Compute and print in the cell below the following quantities, for both the flight and road graphs:
After examining the numbers, can you say that the graphs we have here are sparse?
print("Number of edges in the Flight graph: {}".format(flight_graph.number_of_edges()))
n = flight_graph.number_of_nodes()
print("Maximum number of edges in a graph with the same number of nodes as the Flight graph: {}"
.format(.5 * n * (n-1)))
print("Ratio: {}".format(flight_graph.number_of_edges() / (.5 * n * (n-1))))
print("Number of edges in the Flight graph: {}".format(road_graph.number_of_edges()))
n = road_graph.number_of_nodes()
print("Maximum number of edges in a graph with the same number of nodes as the Flight graph: {}"
.format(.5 * n * (n-1)))
print("Ratio: {}".format(road_graph.number_of_edges() / (.5 * n * (n-1))))

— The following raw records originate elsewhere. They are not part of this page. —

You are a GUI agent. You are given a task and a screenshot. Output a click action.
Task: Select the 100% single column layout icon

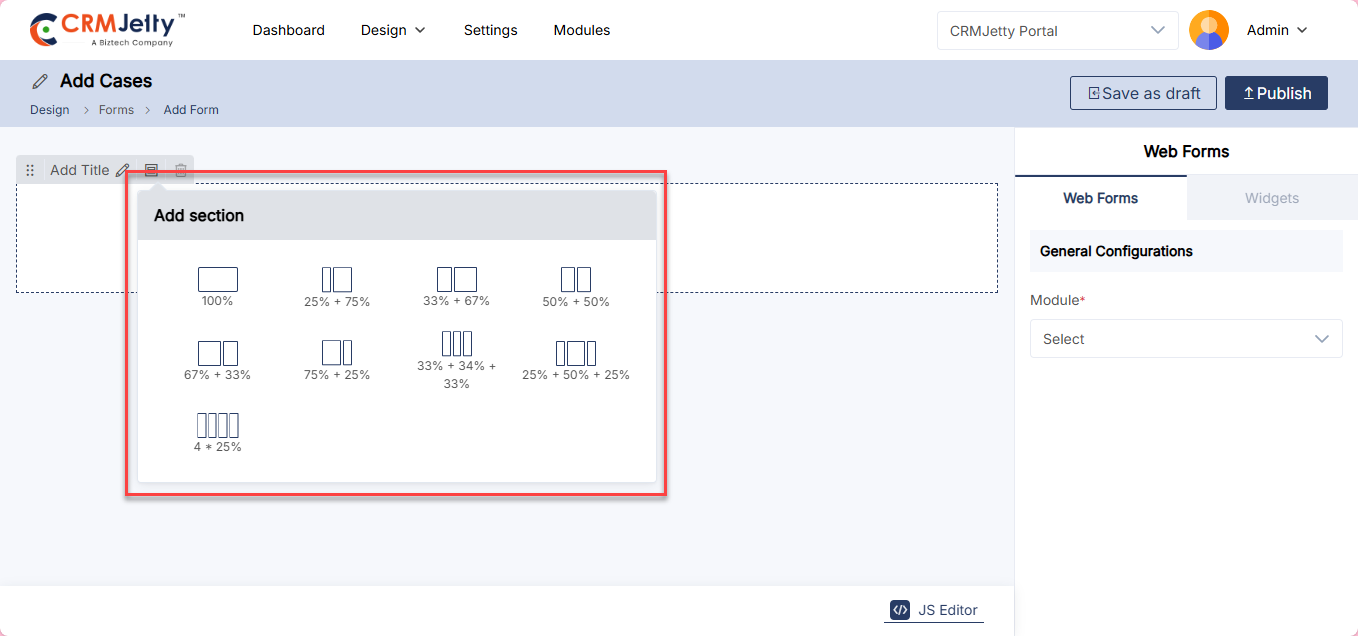[x=217, y=279]
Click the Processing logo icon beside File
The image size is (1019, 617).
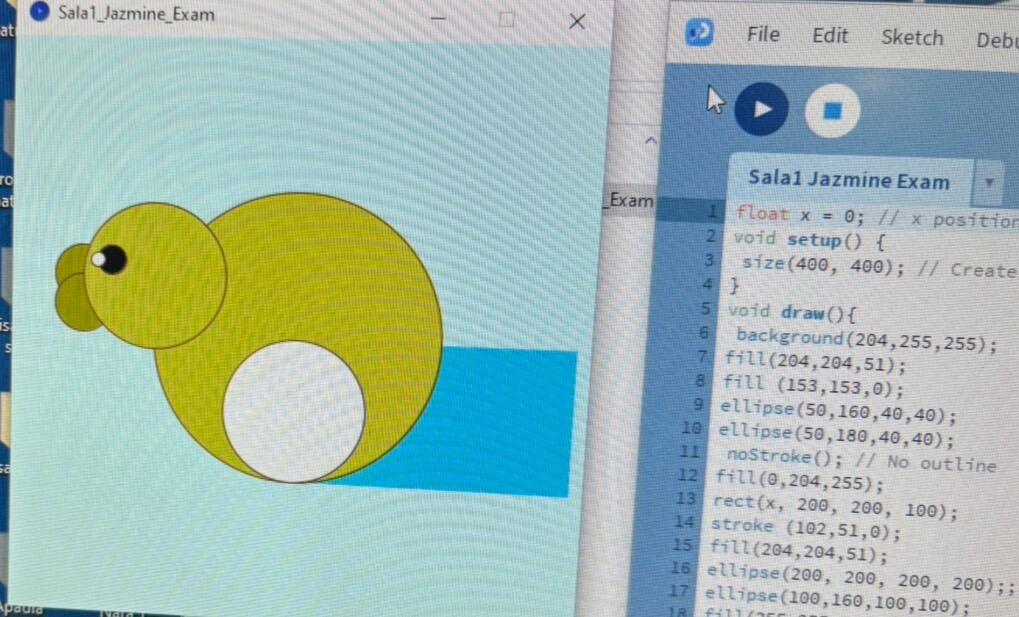699,33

Number of edges in the Flight graph: 18617 Maximum number of edges in a graph with the same number of nodes as the Flight graph: 5051431.0 Ratio: 0.0036854903095776227 Number of edges in the Flight graph: 2588 Maximum number of edges in a graph with the same number of nodes as the Flight graph: 2454220.0 Ratio: 0.0010545101906104587
In order to visualize the sparsity pattern of both graphs, we ask you to plot the respective adjacency matrices in the cell below. Hint: the function matplotlib.pyplot.spy
might be useful here.
fig, ax = plt.subplots(1, 1, figsize=(6, 6))

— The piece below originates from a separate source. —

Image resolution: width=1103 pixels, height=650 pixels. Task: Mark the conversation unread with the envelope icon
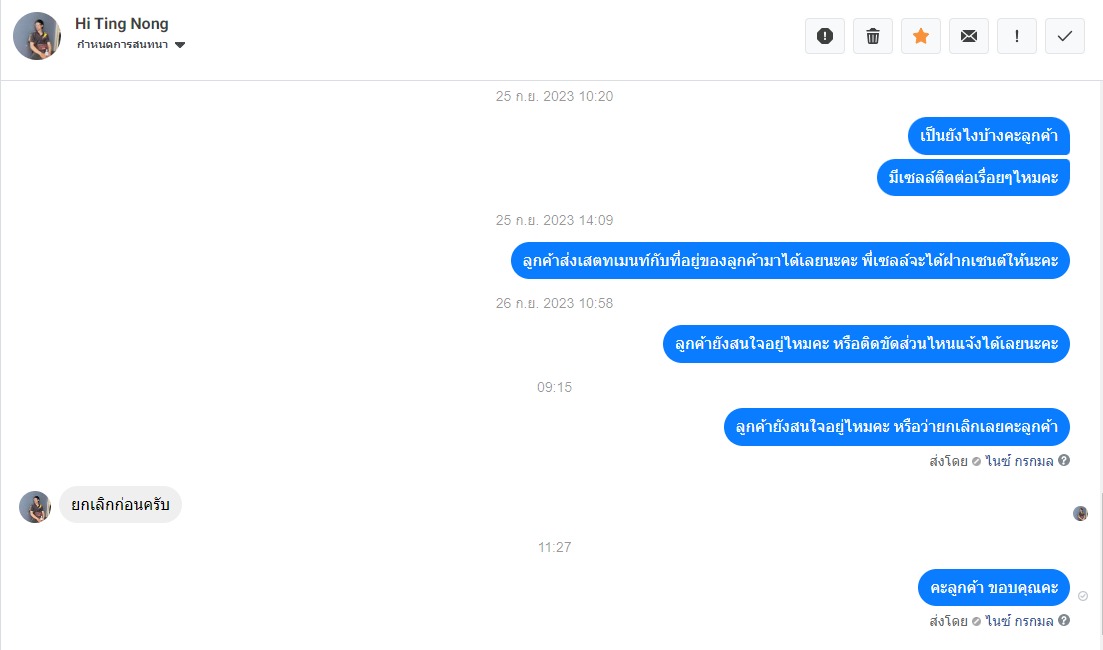[969, 36]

ax.spy(nx.adjacency_matrix(flight_graph).todense())
ax.set_title("Adjacency matrix of flight graph")
fig, ax = plt.subplots(1, 1, figsize=(6, 6))
ax.spy(nx.adjacency_matrix(road_graph).todense())
ax.set_title("Adjacency matrix of road graph")
plt.show()
Print the number of connected components for each graph. Hint: you can use networkx
functions.
print('Number of connected components in the Flight graph: {}'.format(nx.number_connected_components(flight_graph)))
print('Number of connected components in the Road graph: {}'.format(nx.number_connected_components(road_graph)))
Number of connected components in the Flight graph: 7 Number of connected components in the Road graph: 1
If any of those graphs has more than 1 connected component, use the cell below to restrict this graph to its largest such component. Then, use the next cell to plot the graph. Compare this with the original plots. Can you identify which parts of the original graph stayed and which were removed?
flight_graph = max(nx.connected_component_subgraphs(flight_graph), key=len)
utils.display_map(flight_graph, pos)
Note that functions depending on polling shortest paths may take a while to compute.
Recall that the diameter of the graph is the length of the shortest path between any pair of nodes. Use the cell below to print the diameter of the Flight and Road graphs. Hint: you can use networkx
functions.
print("Diameter of the Flight graph: {}".format(nx.diameter(flight_graph)))
print("Diameter of the Road graph: {}".format(nx.diameter(road_graph)))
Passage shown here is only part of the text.